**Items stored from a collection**
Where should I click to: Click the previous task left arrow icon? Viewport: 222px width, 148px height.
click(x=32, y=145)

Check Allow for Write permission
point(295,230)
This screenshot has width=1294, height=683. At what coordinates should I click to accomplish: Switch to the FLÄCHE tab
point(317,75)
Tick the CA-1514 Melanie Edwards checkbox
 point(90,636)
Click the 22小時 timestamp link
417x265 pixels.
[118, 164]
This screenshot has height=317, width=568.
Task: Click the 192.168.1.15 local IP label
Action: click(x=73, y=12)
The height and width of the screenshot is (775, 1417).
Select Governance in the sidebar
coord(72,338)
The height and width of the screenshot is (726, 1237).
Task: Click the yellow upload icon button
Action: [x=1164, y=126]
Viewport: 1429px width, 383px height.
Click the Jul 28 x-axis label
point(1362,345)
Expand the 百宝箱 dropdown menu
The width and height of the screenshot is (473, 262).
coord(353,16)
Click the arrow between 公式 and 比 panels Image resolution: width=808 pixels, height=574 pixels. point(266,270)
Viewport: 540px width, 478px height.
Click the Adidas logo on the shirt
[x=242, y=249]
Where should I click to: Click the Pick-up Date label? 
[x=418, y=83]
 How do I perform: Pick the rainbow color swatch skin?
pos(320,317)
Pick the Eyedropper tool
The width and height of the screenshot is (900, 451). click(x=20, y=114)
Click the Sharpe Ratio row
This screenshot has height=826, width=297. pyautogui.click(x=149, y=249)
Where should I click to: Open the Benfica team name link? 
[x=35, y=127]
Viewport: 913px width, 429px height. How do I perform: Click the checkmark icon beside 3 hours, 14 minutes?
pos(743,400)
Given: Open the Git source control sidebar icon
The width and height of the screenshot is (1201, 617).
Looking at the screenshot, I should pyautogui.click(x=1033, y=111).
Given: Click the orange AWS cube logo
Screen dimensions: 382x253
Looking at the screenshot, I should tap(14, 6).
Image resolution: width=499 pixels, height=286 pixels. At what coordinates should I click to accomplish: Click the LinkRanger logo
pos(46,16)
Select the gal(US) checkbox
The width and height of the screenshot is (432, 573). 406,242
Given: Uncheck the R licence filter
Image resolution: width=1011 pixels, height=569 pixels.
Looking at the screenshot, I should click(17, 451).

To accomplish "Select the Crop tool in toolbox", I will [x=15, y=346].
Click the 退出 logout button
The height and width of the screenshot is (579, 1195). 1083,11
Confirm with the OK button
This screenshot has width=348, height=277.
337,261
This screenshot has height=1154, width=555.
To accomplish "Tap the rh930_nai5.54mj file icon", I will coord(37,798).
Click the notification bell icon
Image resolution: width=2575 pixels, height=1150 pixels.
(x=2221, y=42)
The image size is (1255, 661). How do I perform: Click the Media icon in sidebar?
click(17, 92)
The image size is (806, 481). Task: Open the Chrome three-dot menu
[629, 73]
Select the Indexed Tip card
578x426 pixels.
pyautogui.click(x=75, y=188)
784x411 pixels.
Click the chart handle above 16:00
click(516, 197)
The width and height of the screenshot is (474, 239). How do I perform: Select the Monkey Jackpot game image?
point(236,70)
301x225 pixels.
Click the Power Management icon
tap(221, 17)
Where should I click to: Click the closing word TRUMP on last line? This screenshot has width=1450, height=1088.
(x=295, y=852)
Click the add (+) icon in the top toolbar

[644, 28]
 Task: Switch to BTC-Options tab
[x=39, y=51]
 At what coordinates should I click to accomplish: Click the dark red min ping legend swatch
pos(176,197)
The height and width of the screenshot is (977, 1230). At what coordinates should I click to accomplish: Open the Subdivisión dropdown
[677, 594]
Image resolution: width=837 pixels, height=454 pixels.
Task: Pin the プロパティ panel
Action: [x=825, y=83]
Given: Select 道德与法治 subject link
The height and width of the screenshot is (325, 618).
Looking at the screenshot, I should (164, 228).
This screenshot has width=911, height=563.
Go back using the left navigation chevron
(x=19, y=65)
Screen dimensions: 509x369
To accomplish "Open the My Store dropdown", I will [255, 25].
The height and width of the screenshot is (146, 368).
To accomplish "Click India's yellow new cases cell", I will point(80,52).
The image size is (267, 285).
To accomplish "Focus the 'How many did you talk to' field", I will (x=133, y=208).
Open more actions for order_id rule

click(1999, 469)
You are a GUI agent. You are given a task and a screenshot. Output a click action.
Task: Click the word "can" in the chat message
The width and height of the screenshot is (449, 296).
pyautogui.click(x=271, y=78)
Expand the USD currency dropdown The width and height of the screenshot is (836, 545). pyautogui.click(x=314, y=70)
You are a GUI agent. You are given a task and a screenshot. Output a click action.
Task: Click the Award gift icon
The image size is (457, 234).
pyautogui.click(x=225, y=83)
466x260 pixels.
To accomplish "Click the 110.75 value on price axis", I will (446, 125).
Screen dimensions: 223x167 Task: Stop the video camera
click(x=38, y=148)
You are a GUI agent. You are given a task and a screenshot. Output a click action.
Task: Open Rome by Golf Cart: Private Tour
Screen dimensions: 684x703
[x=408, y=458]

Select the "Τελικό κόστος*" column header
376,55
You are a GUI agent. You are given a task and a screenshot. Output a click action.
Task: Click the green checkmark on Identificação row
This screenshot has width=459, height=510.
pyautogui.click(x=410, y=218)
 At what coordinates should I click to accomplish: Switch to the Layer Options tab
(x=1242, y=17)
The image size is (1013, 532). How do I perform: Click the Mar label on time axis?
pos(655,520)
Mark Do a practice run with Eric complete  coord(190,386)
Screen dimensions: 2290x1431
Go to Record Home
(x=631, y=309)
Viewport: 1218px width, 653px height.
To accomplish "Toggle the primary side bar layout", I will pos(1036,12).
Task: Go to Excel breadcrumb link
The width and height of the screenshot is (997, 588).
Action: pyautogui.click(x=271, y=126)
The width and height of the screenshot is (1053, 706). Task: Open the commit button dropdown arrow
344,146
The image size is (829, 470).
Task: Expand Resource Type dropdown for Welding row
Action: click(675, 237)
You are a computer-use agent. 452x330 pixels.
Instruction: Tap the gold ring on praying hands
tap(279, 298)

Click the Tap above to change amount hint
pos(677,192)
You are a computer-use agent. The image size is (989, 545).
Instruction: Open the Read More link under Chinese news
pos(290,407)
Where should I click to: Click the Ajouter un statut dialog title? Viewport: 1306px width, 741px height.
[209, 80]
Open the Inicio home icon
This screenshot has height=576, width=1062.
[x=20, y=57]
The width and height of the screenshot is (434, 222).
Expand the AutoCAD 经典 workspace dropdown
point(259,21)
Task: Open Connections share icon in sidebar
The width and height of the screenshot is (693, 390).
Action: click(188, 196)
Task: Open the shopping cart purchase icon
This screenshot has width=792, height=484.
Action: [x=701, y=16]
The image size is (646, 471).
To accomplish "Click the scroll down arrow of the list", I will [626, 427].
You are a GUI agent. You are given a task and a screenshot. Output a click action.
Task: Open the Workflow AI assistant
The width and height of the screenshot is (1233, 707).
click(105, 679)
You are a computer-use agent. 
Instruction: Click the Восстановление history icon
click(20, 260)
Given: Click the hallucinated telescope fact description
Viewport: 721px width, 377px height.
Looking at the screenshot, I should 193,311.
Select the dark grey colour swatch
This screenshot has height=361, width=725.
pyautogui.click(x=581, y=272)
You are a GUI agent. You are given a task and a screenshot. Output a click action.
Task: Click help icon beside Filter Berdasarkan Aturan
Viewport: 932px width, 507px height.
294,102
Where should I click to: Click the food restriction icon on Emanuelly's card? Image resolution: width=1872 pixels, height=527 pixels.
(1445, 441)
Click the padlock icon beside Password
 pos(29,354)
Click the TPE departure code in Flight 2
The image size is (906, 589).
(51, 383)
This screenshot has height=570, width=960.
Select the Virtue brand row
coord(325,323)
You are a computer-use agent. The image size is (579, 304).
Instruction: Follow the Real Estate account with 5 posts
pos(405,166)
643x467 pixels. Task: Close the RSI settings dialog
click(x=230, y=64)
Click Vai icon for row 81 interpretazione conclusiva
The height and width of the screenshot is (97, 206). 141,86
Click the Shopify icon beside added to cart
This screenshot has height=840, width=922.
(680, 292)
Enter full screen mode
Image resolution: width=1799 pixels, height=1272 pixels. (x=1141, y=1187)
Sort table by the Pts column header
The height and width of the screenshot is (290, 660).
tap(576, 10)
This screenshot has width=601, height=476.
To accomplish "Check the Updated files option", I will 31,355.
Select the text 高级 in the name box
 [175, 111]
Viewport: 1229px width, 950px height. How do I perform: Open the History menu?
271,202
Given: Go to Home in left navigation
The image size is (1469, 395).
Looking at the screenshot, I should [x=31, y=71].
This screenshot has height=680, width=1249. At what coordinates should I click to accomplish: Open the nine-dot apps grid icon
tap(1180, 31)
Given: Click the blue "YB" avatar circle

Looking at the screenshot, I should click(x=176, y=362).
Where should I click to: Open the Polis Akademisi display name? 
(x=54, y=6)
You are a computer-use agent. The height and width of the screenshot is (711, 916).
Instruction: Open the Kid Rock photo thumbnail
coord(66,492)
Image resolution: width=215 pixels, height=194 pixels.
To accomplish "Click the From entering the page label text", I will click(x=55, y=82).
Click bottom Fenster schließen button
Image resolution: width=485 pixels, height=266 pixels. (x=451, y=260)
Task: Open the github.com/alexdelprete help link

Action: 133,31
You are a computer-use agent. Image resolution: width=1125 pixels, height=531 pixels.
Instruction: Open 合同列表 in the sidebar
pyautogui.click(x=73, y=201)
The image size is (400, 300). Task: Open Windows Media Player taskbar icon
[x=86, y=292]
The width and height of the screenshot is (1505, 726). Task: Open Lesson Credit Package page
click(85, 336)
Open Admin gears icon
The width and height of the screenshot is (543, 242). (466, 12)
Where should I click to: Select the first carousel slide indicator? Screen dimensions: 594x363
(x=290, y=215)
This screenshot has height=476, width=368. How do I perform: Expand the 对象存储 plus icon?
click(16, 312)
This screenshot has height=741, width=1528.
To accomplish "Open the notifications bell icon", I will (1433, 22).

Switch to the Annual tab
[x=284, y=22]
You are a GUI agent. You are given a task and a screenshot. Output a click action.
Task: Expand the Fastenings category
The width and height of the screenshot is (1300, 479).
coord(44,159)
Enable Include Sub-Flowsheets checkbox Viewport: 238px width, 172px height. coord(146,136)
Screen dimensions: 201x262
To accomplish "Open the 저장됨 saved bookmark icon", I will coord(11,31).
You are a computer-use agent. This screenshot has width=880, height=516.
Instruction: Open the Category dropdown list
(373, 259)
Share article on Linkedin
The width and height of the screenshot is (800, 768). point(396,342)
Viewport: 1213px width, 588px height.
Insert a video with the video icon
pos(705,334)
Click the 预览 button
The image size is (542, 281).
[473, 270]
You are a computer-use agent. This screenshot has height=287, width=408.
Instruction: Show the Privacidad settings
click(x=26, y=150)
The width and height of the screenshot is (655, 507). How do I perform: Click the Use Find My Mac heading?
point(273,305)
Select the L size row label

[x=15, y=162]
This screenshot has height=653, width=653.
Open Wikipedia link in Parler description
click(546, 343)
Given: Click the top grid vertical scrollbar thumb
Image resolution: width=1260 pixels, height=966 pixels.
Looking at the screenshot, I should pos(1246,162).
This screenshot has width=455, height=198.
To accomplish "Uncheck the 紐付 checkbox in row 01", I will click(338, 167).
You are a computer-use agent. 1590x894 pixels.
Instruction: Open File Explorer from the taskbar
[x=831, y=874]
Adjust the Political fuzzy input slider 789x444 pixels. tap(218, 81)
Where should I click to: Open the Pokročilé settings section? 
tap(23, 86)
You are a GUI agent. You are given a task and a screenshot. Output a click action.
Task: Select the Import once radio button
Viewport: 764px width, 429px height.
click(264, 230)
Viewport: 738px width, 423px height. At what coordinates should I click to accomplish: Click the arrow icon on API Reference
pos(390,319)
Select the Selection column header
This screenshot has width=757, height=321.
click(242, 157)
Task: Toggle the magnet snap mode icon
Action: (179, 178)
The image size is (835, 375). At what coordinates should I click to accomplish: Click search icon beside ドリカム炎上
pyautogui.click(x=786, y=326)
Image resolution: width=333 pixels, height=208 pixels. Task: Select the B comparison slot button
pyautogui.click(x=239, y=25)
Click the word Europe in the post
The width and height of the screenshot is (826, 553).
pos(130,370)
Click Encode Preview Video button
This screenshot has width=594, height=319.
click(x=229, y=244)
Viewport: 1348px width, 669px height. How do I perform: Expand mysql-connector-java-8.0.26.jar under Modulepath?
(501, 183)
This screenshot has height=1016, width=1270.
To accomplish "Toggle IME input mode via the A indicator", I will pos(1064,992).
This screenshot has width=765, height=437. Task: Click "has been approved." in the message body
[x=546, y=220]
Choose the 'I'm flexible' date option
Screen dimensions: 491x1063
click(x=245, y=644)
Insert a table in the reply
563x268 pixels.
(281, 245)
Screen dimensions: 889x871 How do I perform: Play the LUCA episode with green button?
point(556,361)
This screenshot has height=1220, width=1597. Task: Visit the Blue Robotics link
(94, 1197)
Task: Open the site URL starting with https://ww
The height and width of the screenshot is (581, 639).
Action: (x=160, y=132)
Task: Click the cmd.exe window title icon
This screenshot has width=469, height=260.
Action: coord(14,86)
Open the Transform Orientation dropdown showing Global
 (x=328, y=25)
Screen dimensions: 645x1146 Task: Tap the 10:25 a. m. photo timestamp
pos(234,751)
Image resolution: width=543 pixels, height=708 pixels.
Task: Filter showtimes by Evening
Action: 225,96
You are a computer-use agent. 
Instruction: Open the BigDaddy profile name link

**TASK STATEMENT**
Copy out the stretch of the records from their very beginning through the line containing "Action: click(x=73, y=12)", and keep every line unchanged.

**TASK RESPONSE**
Where should I click to: Click the previous task left arrow icon? Viewport: 222px width, 148px height.
click(x=32, y=145)

Check Allow for Write permission
point(295,230)
This screenshot has width=1294, height=683. At what coordinates should I click to accomplish: Switch to the FLÄCHE tab
point(317,75)
Tick the CA-1514 Melanie Edwards checkbox
 point(90,636)
Click the 22小時 timestamp link
417x265 pixels.
[118, 164]
This screenshot has height=317, width=568.
Task: Click the 192.168.1.15 local IP label
Action: click(x=73, y=12)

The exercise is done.